I recently played goalie in my very first soccer game EVER. I have watched my children's soccer games for 8 years but as far as getting out on the field and really getting in there not so much, so I am not ashamed to tell you that I was quite a bit intimidated. We had quite the cross section of players and I am pretty sure I had the least experience. I think the only reason they put me in the goal was that A. I don't look like I could run very far without dying and B. I'm a pretty big girl that blocks most of the goal naturally.
I was excited about this new opportunity and my team mates were not judgmental at all but rather quite supportive. One girl in particular who is probably half my age would be the reason that I am even writing this post. Most of the game the action was at the other end of the field and I was quite happy to be bored. However, at one point the ball was coming straight for me and sheer panic set in. All of my school day fears of letting my peers down were flashing before me as the ball got closer and closer, and then she appeared. Out of nowhere she gets in front of me and says I will be your sweeper.
I had heard that term before in my 8 years of sideline experience. Pretty much what I can assess that a sweeper is is someone who doesn't allow the ball to get anywhere near the goal and this girl was good at it!! She yelled back don't worry, I have your back. There it is. The phrase that made me want to write this entry.
Before that point my blood pressure was through the roof of being worried that I would let others down by being inadequate. After knowing that someone was there to help me my mind was at ease. I am proud to tell you that I even stopped two balls from going in.
What is it about knowing that someone is on your side that is so comforting? Some one is watching out for you, they want to help you achieve your goal. You are not alone.
I want to be a better friend. I want my friends to know that I have their back. I want to be a comfort to my friends that they know that whatever they need I am there.
( Does it make this post any less poignant to tell you that the soccer game was a parents vs. kids game and that we were playing 10 year old girls? Or that the parents won and were a bit obnoxious in their celebrating?)
Sunday, November 9, 2014
Monday, November 3, 2014
Gracemont
Gracemont is a tree. I named a tree because it is to remind me of something. My husband and I were married in August of 98, by the fall of the next year we had bought a house in the Gracemont subdivision.
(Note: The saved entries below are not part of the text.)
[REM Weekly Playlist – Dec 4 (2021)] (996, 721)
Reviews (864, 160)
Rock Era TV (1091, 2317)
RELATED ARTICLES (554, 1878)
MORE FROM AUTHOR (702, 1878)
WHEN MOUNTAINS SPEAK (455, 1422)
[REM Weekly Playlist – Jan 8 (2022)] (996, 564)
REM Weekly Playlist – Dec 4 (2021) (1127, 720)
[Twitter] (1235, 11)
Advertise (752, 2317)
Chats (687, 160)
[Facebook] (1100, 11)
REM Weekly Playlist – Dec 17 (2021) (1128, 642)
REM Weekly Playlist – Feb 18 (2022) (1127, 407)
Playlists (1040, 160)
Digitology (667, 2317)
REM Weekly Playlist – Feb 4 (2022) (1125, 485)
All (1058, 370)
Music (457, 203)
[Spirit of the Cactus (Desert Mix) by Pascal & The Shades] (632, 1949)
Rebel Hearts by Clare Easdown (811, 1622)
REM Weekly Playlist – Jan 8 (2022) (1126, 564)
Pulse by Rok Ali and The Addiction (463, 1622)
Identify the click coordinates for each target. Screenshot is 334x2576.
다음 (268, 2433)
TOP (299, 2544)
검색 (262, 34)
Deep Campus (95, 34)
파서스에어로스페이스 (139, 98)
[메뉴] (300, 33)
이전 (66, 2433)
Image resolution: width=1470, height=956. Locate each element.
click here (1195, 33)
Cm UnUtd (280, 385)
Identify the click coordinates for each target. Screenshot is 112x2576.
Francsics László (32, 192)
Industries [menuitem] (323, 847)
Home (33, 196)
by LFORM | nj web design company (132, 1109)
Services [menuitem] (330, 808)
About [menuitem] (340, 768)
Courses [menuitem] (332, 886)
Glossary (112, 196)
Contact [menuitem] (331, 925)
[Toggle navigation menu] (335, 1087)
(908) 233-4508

We loved that house. We brought home our two babies from the hospital there, we started our lives there. We lived there for 11 years.
Gracemont is the kind of neighborhood where you meet neighbors in the backyard to talk while your kids play outside untethered by electronics. Gracemont is the kind of neighborhood where you hook a trailer to the back of your SUV and give "hayrides". There are so many positive memories from Gracemont.
One day while I was working in the backyard at our Gracemont home I found a young silver maple sapling. It wasn't very tall but it was big enough so I moved it over to where some day it would shade our deck.
Well, as we all know life happens and once the kids were in school we figured out that our Gracemont home was about 30 to 45 minutes away from everything we did and the commute was getting really old really fast. So, we found a new home that is 5 minutes from work, school and church. It is a nice home with lots of room. We brought several of our plants from the old house mainly because I have this thing that I like to plant things to remind me of events that have happened in our lives. I have plants from my parents, I have plants from my grandparents, plants to me mean life and growth and hope.
So, of course Gracemont came. The only problem is that when I planted Gracemont I got the property line wrong and Gracemont was on the empty lot beside us by about 6 inches. The empty lot was purchased a few months ago and the first time I understood that Gracemont was not on my property I felt sick to my stomach. By this point, Gracemont had been growing for almost 5 years, we are not talking a tiny sapling anymore. There was no budging the minds of the new homeowners they wanted it off of their property...GONE. My husband looked into it and you could buy a new tree for less than what you could move this one and there really wasn't anywhere in our yard for a tree that was going to grow to the size that this one would so the future for my little tree was bleak.
The morning that I figured out that I had to pull all of my plants over to my side of the line (even though these plants were covering a very ugly power box and were contained in a professionally done stone surround flowerbed) my sweet neighbor came to help me move everything over, and then another neighbor came and another neighbor. We were able to move all of the bulbs and plants and heavy stone over to my side and to be honest it looks better now than it did before. The only thing that we weren't able to move was Gracemont. At this point it was much to large for me to move and I had resigned myself to the fact that it was going to be chopped down.
Ok. In your mind I want you to start playing some super hero music because to me that is what is about to happen. The sweet neighbor that helped me move all that heavy stone? Well, she talked to her husband and he talked to our other neighbor who owns a lot of heavy equipment and guess what?! Yesterday our three families spent a beautiful fall afternoon moving my precious tree across the street to a new home where it will have much more room to grow and I can still see it very clearly if not better than I ever did before.
My mom has this saying, "It takes a heap of living in a house to make it a home." Our Gracemont house had so many precious memories of life events and neighbors that sometimes I would question why we had moved. Yesterday was such a beautiful reminder that I have excellent neighbors right here and the future is bright.